Civil Theft Claims
Often on construction projects money is misappropriated. Colorado's civil theft statute, C.R.S. sec. 18-4-405, provides a powerful remedy.
What Constitutes "Theft"?
The statute's application is wider than its language suggests. The definition of "theft" is broad. "A person commits theft when he or she knowingly obtains, retains, or exercises control over anything of value of another without authorization or by threat or deception," and (as relevant to the construction context):
Intends to deprive the other person permanently of the use or benefit of the thing of value;
Knowingly uses, conceals, or abandons the thing of value in such manner as to deprive the other person permanently of its use or benefit;
Uses, conceals, or abandons a thing of value intending that such use, concealment, or abandonment will deprive the other person permanently of its use or benefit; or
Demands any consideration to which he or she is not legally entitled as a condition of restoring the thing of value to the other person.

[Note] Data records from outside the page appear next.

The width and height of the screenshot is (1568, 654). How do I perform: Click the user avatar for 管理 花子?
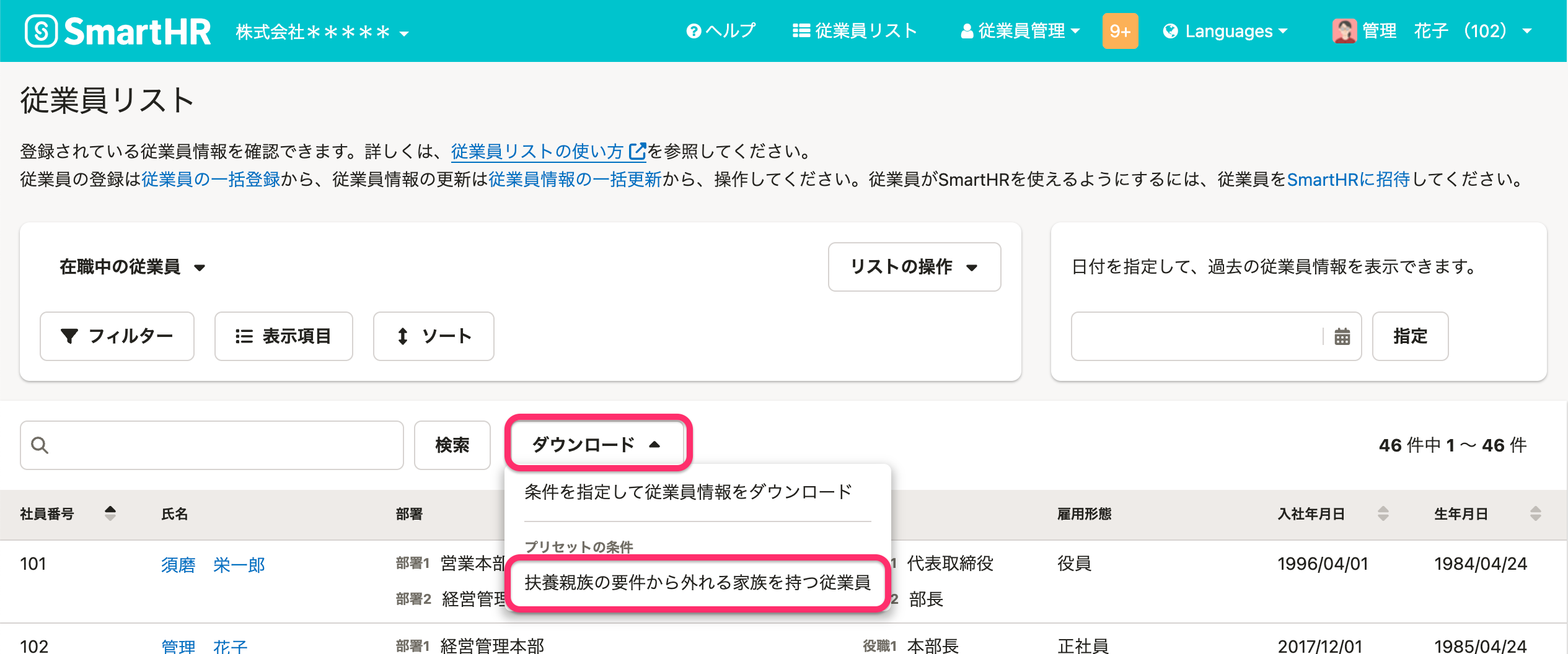tap(1344, 31)
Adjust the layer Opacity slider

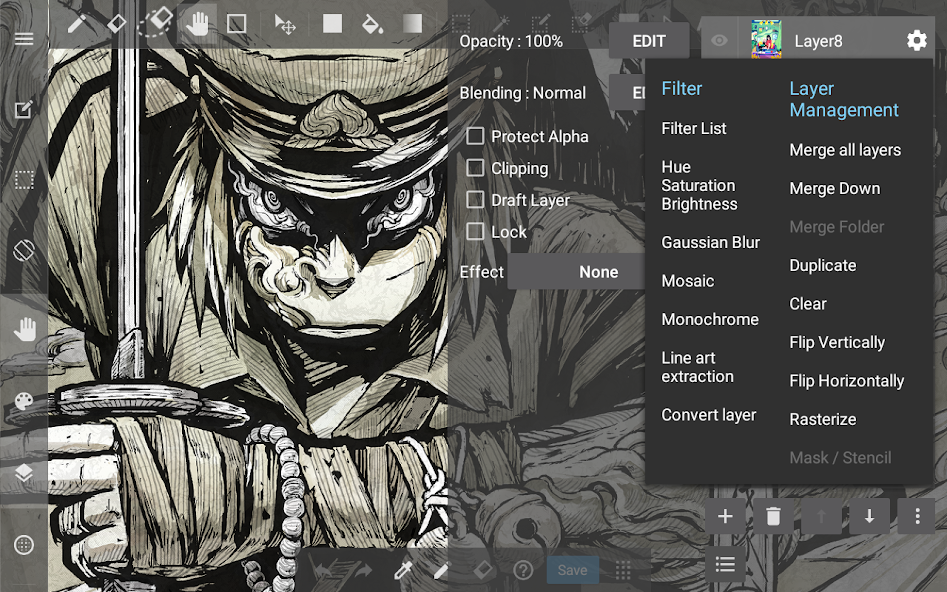click(512, 41)
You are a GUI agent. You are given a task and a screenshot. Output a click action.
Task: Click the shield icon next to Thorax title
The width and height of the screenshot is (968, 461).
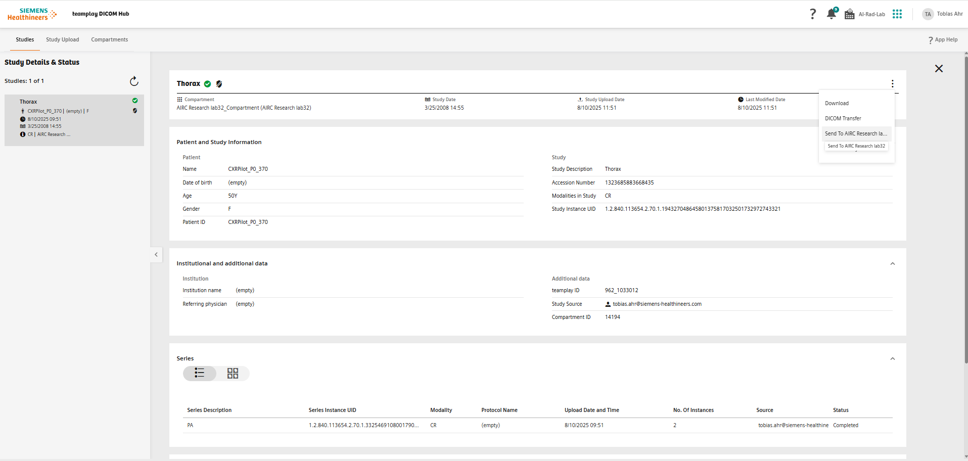coord(219,84)
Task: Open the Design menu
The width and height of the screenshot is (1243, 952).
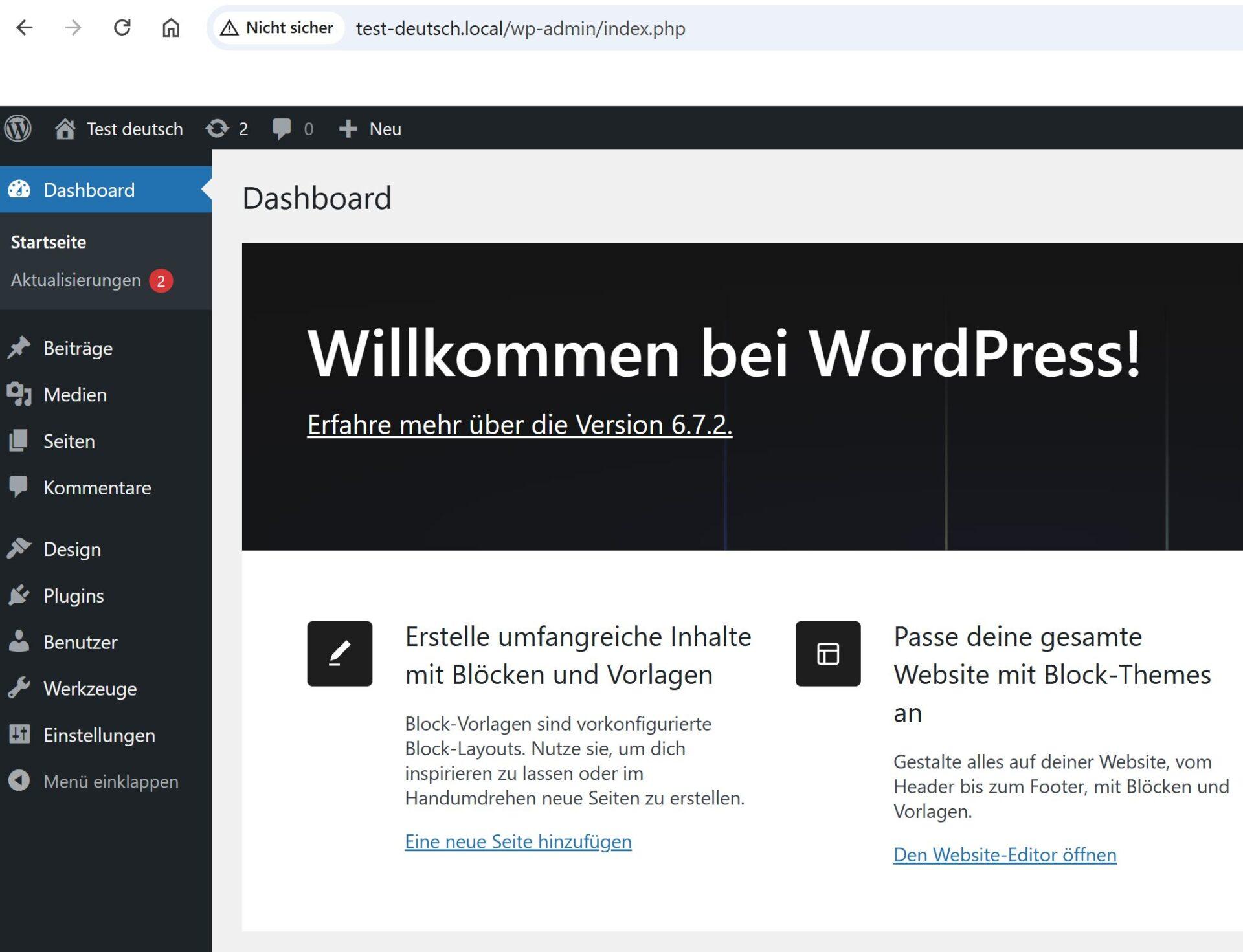Action: coord(72,549)
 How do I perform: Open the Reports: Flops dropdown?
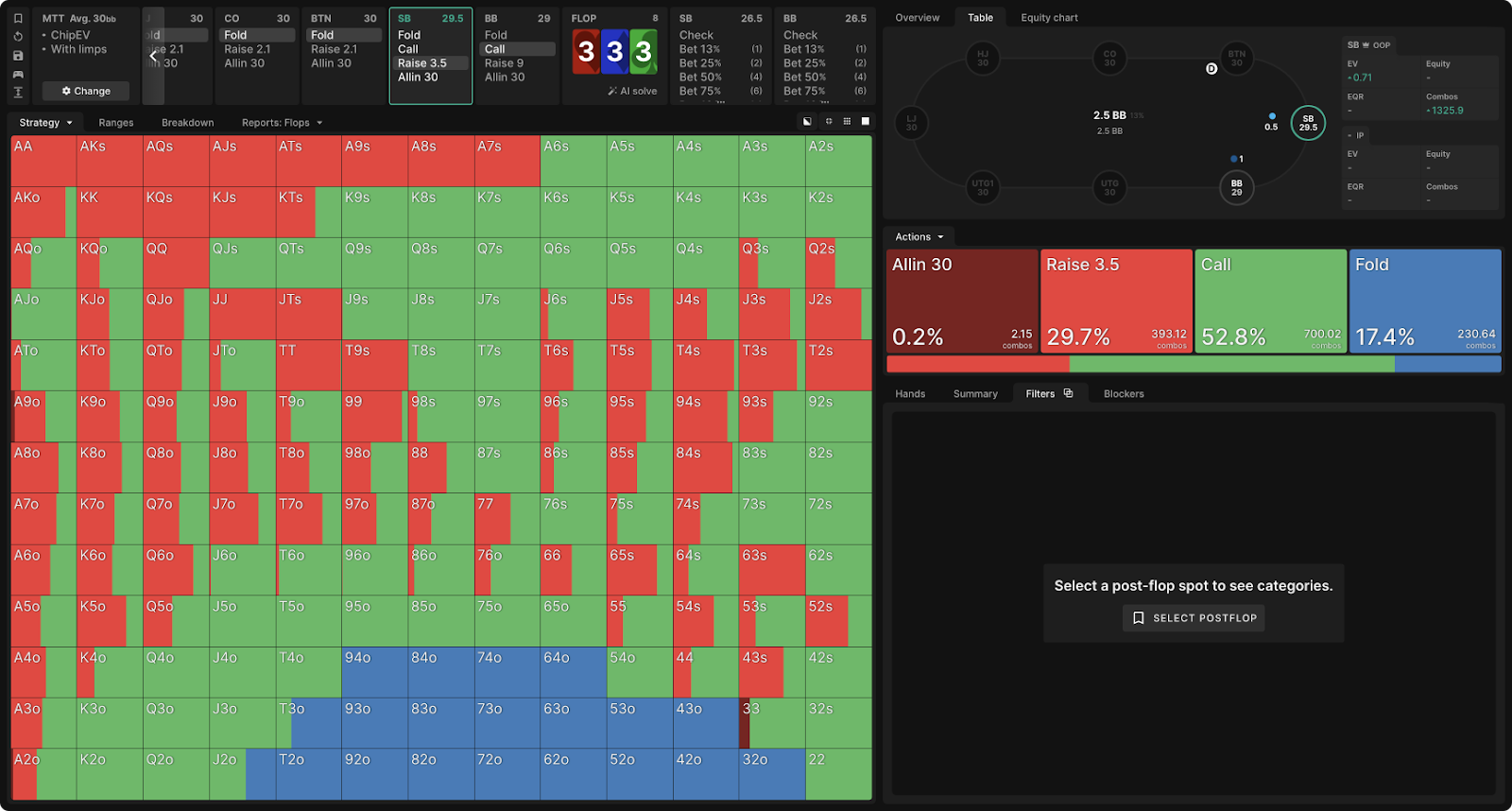(x=282, y=123)
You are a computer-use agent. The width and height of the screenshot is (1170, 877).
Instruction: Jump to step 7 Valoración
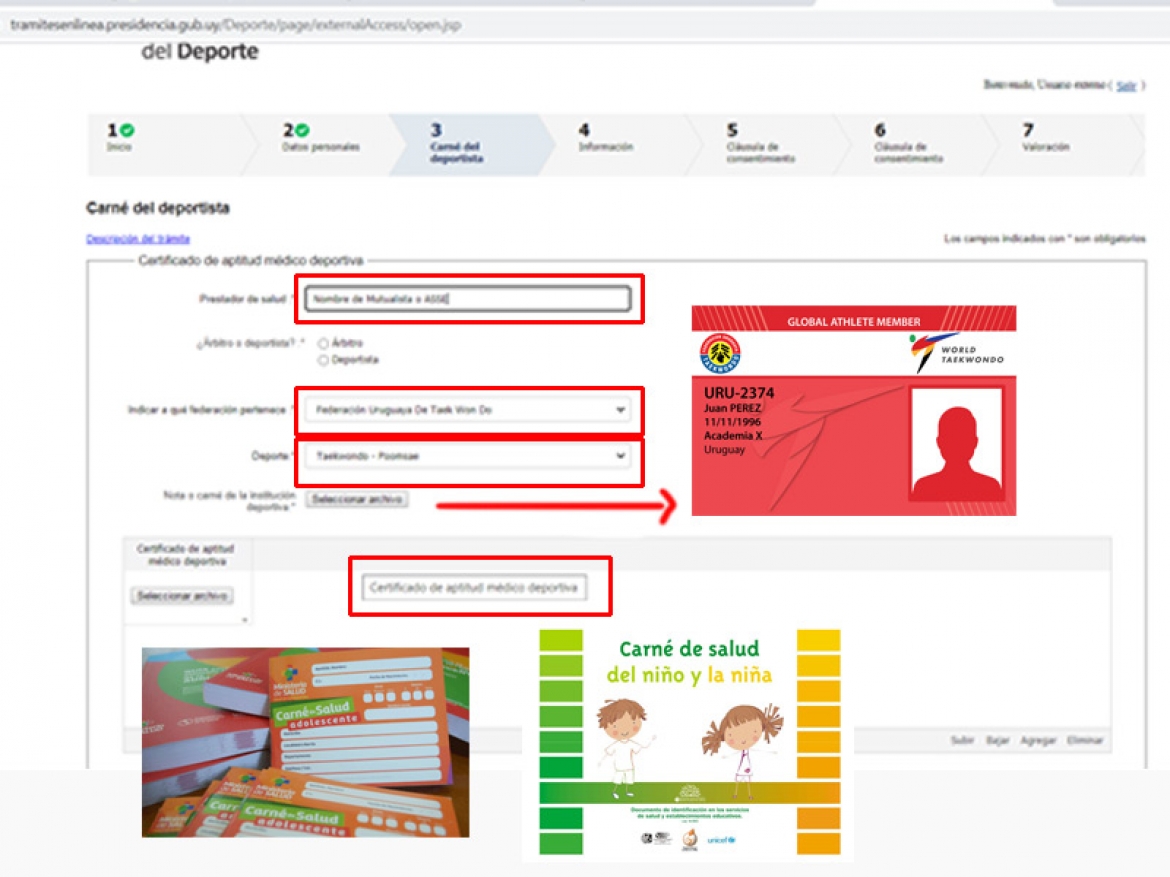pyautogui.click(x=1045, y=138)
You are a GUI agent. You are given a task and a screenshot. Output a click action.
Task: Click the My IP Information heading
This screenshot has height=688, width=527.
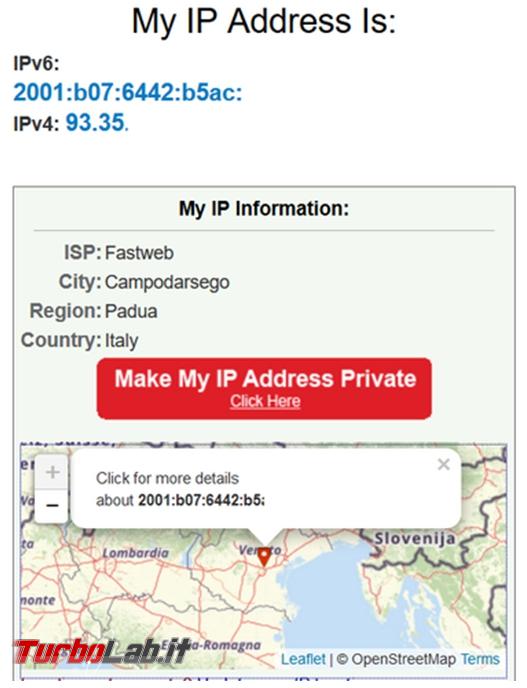coord(264,208)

The most common context for a civil theft claim on a construction project occurs when a general contractor or upper tier subcontractor receives payment or proceeds intended for a subcontractor or a material supplier and diverts the funds. In fact, a separate statute, the Contractor's Trust Fund Statute, C.R.S. sec. 38-22-127, is intended to address this situation and specifically invokes the Civil Theft Statute. The Trust Fund Statute requires contractors and subcontractors to hold construction proceeds in trust for the benefit of subcontractors and suppliers. Anyone who violates this statute is guilty of civil theft. More on that here.
A civil theft claim can also be raised against owners. Contractors often include assignments of benefits in their contracts, particularly in the disaster mitigation, remediation, and abatement industries where payment often comes in the form of insurance proceeds. Once the work is performed, the insurance proceeds become the contractor's property. All too often, owners, with the insurance proceeds in hand, attempt to negotiate a reduction of the contractor's fee, especially where there are coverage shortfalls. Many owners and their attorneys fail to recognize the liability in such a course of conduct, even taking precautions such as placing the funds in an escrow account to demonstrate that they do not intend "to deprive the other person permanently of the use or benefit of the thing of value." But that is short sighted and dangerous. Withholding the funds to leverage a reduction constitutes a demand for "consideration to which he or she is not legally entitled as a condition of restoring the thing of value to the other person," an often overlooked element of this cause of action.
What are the Remedies?
The statute provides that the owner of any property "obtained by theft, robbery, or burglary" may recover "three times the actual damages sustained by him," and "may also recover costs of the action and reasonable attorney fees." The former is commonly referred to as "treble damages."
For example, if an owner or contractor wrongfully diverted $20,000 in construction proceeds, the claimant would be entitled to $60,000, plus attorney fees. Suddenly a smaller claim that might otherwise be written off as a bad debt becomes worth pursuing. The downside risk also often greases the wheels of settlement negotiations.
Because of its powerful remedies, including treble damages and attorney fees, many construction dispute complaints include a claim for civil theft. It is critical for every party on a construction project to know the opportunities and limitations of this remedy.